You can use this slash command in the chat window:
/logchat
It is also in the settings UI somewhere.
This can be a per-character thing so if you aren't getting voices double check this first.
Next you will need to figure out where your logs are stored. It will vary based on the installer.
<COH Install Directory>/accounts/<Account Name>/logs/
<COH Install Directory>/homecoming/accounts/<Account Name>/Logs/
Use "Set Log Dir" in the upper right corner to configure it for your log location. You should only need to do this once. It is a little trixy because it needs to see the "Welcome to Paragon City" thing in the log. That means you probably have to enable logging, then logout/login, then "Attach to Log". It's annoying, but it only happens the first time.
Once you are ready You will need to click "Attach to Log" in the upper left corner after you are in-game. The "Attach" button changes to a "Detach". You can attach/detach whenever you want.
The right directory will have files with names like "chatlog 2024-03-31.txt". If you are having trouble turn on /logchat for a few minutes in-game, then look for file named after todays date.
Use "Set Log Dir" in the upper right corner to configure it for your log location. You should only need to do this once.
Once you are ready You will need to click "Attach to Log" in the upper left corner after you are in-game. The "Attach" button changes to a "Detach". You can attach/detach whenever you want.
If you are curious and want to poke around at the source code it is right here. You can download your own copy with "git".
git clone https://github.com/jason-kane/coh_npc_voices.git
cd coh_npc_voices
The python source is in src/coh_npc_voices. I've only made minimal efforts to make it nice. It is tied to tkinter more than I would like. The blend of multiprocess and threads is confusing; and core functionality is replicated for no good reason.
But it does work, and it is fun.
First run fresh.bat
fresh.bat
That will clean-slate the venv directory and apply some path detection tweaks. Next run innosetup, load this projects .iss file then -> Build -> Compile. Build -> Open Output folder will give you the dir with the sidekick_setup.exe.
The way this works is a little bit awesome. sidekick_setup.exe will install our files and a barebones python venv, then it will run win_install, which is a compiled version of win_install.ps1. It installs (w/pip) all our dependencies. End result? A small (5MB) setup executable that installs all the crap we need (I'm looking at you numpy. Try eating a salad). Running it again? No problem. If you use the same destination directory it won't even need to re-download the packages. The best part from my POV is the actual running code is sitting there for the user to poke at with no obfuscation.
I'm currently pleased as punch with the installer. Kind of hell to get it all figured out but the results are quite nice.

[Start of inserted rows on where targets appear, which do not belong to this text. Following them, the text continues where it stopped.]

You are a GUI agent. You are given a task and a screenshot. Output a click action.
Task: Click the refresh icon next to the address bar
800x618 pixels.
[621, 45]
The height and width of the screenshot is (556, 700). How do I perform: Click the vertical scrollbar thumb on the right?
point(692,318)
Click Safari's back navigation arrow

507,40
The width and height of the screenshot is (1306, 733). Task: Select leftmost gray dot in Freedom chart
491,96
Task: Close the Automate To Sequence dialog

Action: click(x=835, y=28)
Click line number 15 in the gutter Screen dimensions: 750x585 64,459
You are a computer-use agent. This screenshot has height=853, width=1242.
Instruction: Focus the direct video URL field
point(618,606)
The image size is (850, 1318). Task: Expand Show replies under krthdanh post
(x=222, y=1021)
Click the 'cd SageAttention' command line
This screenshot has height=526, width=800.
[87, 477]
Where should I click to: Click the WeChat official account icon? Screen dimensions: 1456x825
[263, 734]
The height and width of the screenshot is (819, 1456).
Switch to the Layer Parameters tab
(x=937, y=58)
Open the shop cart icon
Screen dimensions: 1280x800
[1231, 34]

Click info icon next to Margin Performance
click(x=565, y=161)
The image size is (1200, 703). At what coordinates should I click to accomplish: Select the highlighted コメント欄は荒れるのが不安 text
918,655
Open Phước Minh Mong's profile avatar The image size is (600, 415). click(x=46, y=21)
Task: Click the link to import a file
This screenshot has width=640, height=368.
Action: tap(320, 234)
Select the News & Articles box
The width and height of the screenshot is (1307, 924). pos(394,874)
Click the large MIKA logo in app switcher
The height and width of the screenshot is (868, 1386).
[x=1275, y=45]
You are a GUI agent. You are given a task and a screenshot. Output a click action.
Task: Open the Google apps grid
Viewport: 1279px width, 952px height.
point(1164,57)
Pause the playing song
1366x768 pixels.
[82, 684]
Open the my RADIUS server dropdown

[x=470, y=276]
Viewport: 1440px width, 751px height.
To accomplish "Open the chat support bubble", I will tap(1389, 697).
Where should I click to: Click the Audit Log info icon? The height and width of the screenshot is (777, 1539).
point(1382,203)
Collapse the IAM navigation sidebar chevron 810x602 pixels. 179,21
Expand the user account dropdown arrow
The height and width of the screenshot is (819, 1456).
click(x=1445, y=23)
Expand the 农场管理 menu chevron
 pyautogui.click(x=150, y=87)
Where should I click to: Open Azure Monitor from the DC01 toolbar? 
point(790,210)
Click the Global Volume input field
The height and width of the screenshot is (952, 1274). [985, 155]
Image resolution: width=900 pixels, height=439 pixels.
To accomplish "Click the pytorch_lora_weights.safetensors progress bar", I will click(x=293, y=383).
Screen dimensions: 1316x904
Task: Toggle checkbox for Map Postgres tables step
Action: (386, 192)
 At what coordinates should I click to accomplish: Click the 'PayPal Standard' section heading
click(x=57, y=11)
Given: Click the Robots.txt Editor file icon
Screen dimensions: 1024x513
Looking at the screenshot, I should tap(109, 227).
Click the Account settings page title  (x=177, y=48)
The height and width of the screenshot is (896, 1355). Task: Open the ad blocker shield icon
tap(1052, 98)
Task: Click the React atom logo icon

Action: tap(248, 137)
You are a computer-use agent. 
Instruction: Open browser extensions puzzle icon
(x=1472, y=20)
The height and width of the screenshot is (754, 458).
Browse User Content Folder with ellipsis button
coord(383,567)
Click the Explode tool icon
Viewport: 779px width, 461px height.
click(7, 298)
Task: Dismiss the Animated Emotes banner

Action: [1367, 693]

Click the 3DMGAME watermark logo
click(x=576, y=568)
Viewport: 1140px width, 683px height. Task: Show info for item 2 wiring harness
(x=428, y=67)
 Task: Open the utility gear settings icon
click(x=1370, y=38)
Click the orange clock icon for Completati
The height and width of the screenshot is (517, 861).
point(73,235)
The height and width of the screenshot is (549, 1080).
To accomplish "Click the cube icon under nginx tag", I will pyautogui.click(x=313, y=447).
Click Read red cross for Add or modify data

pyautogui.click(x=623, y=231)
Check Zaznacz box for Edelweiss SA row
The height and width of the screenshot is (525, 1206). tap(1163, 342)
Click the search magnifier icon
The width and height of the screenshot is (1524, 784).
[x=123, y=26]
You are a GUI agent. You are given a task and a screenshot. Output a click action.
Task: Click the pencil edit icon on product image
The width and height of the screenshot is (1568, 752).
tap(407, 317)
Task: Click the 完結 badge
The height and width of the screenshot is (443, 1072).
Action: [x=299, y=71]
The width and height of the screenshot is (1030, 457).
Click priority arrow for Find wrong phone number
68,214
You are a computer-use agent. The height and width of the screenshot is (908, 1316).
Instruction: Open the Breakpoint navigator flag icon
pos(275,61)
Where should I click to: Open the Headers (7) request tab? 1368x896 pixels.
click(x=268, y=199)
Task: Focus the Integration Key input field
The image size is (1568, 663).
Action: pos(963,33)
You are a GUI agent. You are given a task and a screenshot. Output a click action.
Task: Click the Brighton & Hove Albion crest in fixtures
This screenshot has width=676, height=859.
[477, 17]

To restore the dev environment after cutting a release, run dirty.bat
Please leave an issue here in github. I can't promise anything but I'm very likely to read it.
MIT. I think that means you are allowed to do what you want, just don't blame me if it all goes wrong. That said I would appreciate pull requests if you make improvements so we can all share the benefits.
In many ways this is a UI wrapper around a mashup of these three modules:
https://github.com/austin-bowen/voicebox/ https://github.com/DeepHorizons/tts https://github.com/spotify/pedalboard
Big thanks and shoutout for the creators of these packages.
And these Text To Speech providers:
Amazon Polly
MS Azure TTS
ElevenLabs
Google Cloud TTS
OpenAI TTS
MS Windows TTS
Without cheap, high quality text to speech services this would sound like berzerk.